領主を責める気持ちはなかった。人狼が人間にとって害悪なのは事実。言葉巧みに人間を騙し、食らう、恐怖の対象。彼が特殊すぎるだけで、それを理解しろなどと無理な話だ。
細く息を吐きながら彼女は言葉を続ける。
「領主様、悪い夢を見たとでも思って、もう忘れてしまった方が良いでしょう。……私は、貴方が救うに、値しない人間です」
彼女の心を掬い上げられたのは、彼だけ。
「この期に及んでまだそんな。それとでは、貴女は幸福になれない。それは、人を食らう生き物だ」
「いいえ、いいえ領主様」
今ならもう断言できる。迷いなく、ただ自分の意思で。
「私の幸福が何であるかは、私にしか決められないのです」
他の誰にも決められない。
「他人の目から、それが……どれほど愚かで……間違って、いるように見えたとしても」
それでも彼女は決めたのだ。
他の誰でもない彼を唯一に選ぶと。
自分の幸福が、彼と共にあるのだと。
「リディア!!」
ふらりと重心が傾いて、彼女は背中から地面に傾いた。ずるりと腹から剣が抜けるおぞましい感覚がする。

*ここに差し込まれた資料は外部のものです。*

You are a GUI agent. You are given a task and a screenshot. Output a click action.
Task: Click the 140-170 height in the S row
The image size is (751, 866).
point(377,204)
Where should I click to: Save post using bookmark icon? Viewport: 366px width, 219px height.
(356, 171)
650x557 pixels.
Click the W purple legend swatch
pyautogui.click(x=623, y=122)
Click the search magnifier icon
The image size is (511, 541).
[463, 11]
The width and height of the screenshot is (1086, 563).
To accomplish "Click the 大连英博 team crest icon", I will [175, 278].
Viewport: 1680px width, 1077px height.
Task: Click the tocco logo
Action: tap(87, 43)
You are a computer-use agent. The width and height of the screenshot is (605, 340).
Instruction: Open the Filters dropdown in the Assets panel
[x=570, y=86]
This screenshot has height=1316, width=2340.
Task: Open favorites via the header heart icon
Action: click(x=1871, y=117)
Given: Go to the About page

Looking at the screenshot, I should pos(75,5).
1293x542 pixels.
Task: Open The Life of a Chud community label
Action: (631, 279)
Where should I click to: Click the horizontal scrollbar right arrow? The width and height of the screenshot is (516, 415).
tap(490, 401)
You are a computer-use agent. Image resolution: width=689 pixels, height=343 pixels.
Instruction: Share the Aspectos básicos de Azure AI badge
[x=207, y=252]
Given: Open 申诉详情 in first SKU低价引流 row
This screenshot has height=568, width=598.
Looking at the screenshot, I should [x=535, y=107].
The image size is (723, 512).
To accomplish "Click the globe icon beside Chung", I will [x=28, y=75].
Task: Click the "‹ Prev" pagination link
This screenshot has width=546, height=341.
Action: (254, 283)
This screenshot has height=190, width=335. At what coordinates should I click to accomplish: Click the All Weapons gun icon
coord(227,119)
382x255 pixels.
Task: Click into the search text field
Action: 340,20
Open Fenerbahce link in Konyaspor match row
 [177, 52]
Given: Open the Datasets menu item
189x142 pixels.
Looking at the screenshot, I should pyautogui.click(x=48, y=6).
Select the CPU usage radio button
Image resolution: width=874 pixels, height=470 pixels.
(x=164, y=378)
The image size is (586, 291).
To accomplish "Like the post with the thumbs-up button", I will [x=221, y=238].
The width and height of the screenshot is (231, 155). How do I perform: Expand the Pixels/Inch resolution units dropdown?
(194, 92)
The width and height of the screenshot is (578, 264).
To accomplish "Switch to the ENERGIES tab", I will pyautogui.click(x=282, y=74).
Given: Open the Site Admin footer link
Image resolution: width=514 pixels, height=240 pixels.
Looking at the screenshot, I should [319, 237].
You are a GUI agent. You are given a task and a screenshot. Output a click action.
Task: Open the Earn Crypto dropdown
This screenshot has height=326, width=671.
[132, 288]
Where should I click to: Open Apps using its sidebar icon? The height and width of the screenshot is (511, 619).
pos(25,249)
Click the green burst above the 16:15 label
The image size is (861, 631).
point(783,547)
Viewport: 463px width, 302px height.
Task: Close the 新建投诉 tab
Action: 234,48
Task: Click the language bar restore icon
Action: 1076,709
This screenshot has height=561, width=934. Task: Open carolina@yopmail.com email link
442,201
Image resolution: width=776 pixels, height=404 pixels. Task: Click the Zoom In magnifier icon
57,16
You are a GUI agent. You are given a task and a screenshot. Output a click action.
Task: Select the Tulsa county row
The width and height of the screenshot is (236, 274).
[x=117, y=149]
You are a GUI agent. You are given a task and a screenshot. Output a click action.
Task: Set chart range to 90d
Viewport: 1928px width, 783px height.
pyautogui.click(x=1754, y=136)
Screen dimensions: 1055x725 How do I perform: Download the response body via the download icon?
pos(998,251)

けれど彼女を支えた大きな手は、ずっと夢にまで見た温かさ。
「リディア、リディア……」
視界の端に向こう側から別の馬車がやって来るのが映った。
騒ぎが大きくなる前に、逃げ切らなければならない。
彼女はチラリと彼を見上げ、それから欄干の向こうへと視線を滑らせる。
「そんなことをしては……!」
彼女の意図を読み取った彼は、気色ばむ。けれど彼女は引かなかった。
「……お願い、早く」
「ーーーーっ!」
次の瞬間。
「!」
彼は彼女をぎゅっと抱き締め、一つ大きく跳躍した。
欄干の向こう、豊かに流れるその川に向かって。
ひたすらに重力に引っ張られる、危険な逃避行。
けれど落ちていくその浮遊感さえ、彼女にとっては恐怖ではなく解放の喜び。